These investments will be managed and their performance evaluated on a fair value basis in accordance with a documented investment strategy and information about them has to be provided internally on that basis to the Board.  Accordingly, as permitted by FRS 26, the investments will be designated as fair value through Income Statement on the basis that they qualify as a group of assets managed, and whose performance is evaluated, on a fair value basis in accordance with a documented investment strategy.  The Company's investments are measured at subsequent reporting dates at fair value.  

In the case of investments quoted on a recognised stock exchange, fair value is established by reference to the closing bid price on the relevant date or the last traded price, depending upon convention of the exchange on which the investment is quoted.  This is consistent with the International Private Equity and Venture Capital (IPEVC) guidelines.  

In the case of unquoted investments, fair value is established by using measures of value such as the price of recent transactions, earnings multiple and net assets. This is consistent with IPEVC valuation guidelines.

Gains and losses arising from changes in fair value of investments are recognised as part of the capital return within the Income Statement and allocated to the capital reserve - holding gains/(losses).    

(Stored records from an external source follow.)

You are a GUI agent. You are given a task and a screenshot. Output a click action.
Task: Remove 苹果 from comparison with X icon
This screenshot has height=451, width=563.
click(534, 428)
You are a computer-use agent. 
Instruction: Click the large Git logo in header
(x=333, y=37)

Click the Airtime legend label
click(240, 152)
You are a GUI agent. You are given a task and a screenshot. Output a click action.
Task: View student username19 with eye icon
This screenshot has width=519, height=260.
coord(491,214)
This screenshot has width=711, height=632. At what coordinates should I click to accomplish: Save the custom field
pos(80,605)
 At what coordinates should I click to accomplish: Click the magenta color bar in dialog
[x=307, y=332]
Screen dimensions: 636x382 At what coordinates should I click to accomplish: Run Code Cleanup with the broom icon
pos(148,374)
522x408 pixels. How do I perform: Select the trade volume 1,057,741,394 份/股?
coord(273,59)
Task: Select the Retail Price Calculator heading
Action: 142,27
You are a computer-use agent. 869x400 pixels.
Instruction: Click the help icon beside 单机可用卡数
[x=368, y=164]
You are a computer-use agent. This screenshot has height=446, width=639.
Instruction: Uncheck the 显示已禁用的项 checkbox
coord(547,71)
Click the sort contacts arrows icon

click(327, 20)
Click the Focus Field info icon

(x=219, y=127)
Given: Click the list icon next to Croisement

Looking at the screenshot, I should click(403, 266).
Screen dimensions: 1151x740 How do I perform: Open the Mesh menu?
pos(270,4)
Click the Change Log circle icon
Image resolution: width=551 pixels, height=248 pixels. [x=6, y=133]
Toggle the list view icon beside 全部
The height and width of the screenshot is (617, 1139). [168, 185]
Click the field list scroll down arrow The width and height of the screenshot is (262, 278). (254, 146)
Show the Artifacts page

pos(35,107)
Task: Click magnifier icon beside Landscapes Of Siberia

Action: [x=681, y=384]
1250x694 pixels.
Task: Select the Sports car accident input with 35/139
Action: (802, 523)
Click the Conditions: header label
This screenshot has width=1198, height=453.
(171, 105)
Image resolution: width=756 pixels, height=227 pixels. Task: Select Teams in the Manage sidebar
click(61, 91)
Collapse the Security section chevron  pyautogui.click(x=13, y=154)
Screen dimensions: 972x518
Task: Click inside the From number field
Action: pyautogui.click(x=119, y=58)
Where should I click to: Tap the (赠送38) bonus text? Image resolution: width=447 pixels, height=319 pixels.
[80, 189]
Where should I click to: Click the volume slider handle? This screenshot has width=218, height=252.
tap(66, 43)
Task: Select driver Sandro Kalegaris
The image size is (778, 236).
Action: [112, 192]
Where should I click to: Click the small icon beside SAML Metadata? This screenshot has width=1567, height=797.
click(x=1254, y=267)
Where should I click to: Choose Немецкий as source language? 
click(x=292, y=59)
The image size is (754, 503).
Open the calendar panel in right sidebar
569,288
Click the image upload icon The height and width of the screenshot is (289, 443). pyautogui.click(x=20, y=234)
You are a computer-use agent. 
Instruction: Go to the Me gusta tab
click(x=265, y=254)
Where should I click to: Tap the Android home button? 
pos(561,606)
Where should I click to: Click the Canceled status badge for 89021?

In the preparation of the valuations of assets the Directors are required to make judgements and estimates that are reasonable and incorporate their knowledge of the performance of the investee companies.

Current asset investments
No current asset investments were held at 31 December 2012 or 31 December 2011.  Should current assets be held, gains and losses arising from changes in fair value of investments are recognised as part of the capital return within the Income Statement and allocated to the capital reserve - gains/(losses) on disposal.  

Income
Investment income includes interest earned on bank balances and from unquoted loan note securities.  Fixed returns on debt are recognised on a time apportionment basis so as to reflect the effective yield, provided there is no reasonable doubt that payment will be received in due course.

Expenses
All expenses are accounted for on an accruals basis.  Expenses are charged wholly to revenue with the exception of the investment management fee (including performance fee), which has been charged 100% to the capital reserve.
Revenue and capital
The revenue column of the Income Statement includes all income and revenue expenses of the Company.  The capital column includes gains and losses on disposal and holding gains and losses on investments.  Gains and losses arising from changes in fair value of investments are recognised as part of the capital return within the Income Statement and allocated to the appropriate capital reserve on the basis of whether they are readily convertible to cash in full at the balance sheet date.

Taxation
Corporation tax payable is applied to profits chargeable to corporation tax, if any, at the current rate. The tax effect of different items of income/gain and expenditure/loss is allocated between capital and revenue return on the "marginal" basis as recommended in the SORP.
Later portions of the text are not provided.